A Proposta de Emenda Constitucional (PEC) nº 221/2019, que reduz a jornada semanal de trabalho para 40 horas, garante dois dias de repouso remunerado e proíbe redução salarial, segue em tramitação no Congresso Nacional e tem gerado críticas de juristas e especialistas em direito do trabalho. O texto altera o artigo 7º da Constituição e redefine regras da duração do trabalho no Brasil.
De acordo com a doutora em Direito pela PUC-SP, Ana Paula Oriola De Raeffray, e o advogado Franco Mauro Russo Brugioni, o principal problema da proposta está na rigidez constitucional das novas regras. Para eles, a uniformização da jornada desconsidera a diversidade operacional de setores como saúde, comércio, hotelaria, logística e indústria, que dependem de regimes de trabalho contínuos e escalas diferenciadas.

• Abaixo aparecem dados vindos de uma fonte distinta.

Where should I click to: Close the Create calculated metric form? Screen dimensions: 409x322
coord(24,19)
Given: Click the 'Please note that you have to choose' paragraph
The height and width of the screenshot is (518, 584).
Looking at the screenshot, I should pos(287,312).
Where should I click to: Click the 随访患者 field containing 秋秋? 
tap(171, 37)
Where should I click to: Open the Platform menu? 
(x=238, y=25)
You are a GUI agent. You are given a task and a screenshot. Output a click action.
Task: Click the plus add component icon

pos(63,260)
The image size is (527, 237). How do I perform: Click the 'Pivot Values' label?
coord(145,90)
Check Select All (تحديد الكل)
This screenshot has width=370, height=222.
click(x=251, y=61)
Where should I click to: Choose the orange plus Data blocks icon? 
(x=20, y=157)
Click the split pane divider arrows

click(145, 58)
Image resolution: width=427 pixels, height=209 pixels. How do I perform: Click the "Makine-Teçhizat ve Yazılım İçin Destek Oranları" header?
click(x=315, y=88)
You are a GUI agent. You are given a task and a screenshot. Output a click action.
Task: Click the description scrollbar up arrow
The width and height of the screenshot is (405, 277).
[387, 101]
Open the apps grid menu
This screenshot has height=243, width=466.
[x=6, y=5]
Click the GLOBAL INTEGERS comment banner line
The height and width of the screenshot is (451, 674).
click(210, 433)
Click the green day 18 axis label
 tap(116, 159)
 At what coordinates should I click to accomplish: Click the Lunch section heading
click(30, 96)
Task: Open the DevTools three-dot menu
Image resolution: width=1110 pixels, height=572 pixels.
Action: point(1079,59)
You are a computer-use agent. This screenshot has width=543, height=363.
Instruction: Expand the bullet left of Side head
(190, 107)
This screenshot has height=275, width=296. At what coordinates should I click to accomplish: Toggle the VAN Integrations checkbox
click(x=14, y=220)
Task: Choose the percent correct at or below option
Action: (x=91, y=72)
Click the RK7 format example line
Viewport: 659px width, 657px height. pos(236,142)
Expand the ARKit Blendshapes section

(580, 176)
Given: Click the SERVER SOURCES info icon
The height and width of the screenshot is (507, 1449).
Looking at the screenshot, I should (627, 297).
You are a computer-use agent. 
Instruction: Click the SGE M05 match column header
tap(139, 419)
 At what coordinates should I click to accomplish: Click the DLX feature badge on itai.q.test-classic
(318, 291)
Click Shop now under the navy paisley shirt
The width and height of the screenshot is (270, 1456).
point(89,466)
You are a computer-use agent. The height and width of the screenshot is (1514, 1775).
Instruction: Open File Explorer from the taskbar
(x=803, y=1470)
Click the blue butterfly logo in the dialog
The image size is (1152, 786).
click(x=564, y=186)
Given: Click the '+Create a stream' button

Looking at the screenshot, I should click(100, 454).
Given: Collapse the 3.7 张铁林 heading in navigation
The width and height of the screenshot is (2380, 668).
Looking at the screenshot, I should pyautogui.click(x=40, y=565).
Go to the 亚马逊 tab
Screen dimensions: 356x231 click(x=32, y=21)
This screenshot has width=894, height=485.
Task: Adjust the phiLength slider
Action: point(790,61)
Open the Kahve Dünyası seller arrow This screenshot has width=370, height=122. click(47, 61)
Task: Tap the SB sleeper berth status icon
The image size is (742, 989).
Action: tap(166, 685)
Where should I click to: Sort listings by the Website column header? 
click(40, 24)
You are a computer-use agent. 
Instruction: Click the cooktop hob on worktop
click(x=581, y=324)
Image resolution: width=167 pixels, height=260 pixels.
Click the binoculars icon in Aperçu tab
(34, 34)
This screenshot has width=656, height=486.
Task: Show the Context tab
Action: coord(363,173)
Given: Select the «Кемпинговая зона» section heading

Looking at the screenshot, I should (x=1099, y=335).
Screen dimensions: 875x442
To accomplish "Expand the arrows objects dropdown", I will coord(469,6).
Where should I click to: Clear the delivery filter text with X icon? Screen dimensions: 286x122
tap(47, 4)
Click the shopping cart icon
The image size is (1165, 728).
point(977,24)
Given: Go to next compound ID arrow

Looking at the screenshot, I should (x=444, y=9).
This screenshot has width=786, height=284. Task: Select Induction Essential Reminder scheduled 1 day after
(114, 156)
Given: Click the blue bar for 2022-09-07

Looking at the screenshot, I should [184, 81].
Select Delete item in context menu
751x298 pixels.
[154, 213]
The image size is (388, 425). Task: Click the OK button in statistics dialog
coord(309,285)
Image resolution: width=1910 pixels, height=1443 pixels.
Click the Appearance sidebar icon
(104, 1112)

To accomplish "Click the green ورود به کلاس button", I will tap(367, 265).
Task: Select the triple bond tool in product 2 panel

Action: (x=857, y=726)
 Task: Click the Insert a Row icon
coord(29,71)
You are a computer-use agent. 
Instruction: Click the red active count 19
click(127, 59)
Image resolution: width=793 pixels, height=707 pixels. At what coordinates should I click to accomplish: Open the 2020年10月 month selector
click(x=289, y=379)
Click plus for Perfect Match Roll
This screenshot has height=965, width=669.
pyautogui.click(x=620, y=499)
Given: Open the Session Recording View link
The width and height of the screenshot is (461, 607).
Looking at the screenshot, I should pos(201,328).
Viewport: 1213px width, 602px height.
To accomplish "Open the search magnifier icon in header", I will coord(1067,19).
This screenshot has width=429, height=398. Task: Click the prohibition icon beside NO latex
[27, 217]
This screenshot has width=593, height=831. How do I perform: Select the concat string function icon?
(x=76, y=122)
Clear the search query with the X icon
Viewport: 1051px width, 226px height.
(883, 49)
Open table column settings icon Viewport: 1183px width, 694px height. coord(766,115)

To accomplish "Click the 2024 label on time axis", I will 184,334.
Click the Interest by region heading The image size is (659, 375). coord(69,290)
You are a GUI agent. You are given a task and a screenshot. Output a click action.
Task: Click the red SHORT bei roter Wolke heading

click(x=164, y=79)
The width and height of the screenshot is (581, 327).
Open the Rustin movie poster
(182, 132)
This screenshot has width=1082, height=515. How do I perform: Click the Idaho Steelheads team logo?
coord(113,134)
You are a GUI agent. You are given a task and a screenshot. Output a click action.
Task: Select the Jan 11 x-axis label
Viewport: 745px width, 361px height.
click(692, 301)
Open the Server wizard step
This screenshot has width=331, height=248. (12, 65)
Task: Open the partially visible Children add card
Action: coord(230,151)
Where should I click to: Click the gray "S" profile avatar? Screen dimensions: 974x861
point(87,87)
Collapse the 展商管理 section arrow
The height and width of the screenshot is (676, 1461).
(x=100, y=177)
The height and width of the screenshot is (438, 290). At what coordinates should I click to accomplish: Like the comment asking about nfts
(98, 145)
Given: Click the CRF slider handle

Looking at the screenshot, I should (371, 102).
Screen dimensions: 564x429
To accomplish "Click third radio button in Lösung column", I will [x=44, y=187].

Os juristas também apontam risco de enfraquecimento da negociação coletiva. Segundo a análise, a previsão de perda de validade, em até 60 dias, de cláusulas de acordos e convenções coletivas incompatíveis com o novo modelo pode gerar insegurança jurídica e aumento da litigiosidade trabalhista, além de comprometer o equilíbrio das relações entre empresas e sindicatos.
No campo econômico, Raeffray e Brugioni destacam que a redução da jornada sem redução salarial pode elevar o custo da hora trabalhada e pressionar contratos de terceirização, inclusive no setor público. Eles também alertam para impactos em planos de cargos e salários e na reorganização das escalas produtivas, diante do curto prazo de transição previsto na proposta.
A PEC estabelece prazo de 12 meses para implementação total das mudanças, com redução inicial para 42 horas semanais em 60 dias. Para os juristas, a ausência de um modelo de transição mais gradual pode comprometer a adaptação das empresas e afetar a estabilidade econômica de diversos setores.
Observação: O conteúdo acima reflete exclusivamente a análise e opinião dos juristas citados, não representando necessariamente a posição editorial do portal Tribuna do Recôncavo®, que mantém sua linha de produção jornalística pautada pela independência, imparcialidade e pluralidade de fontes.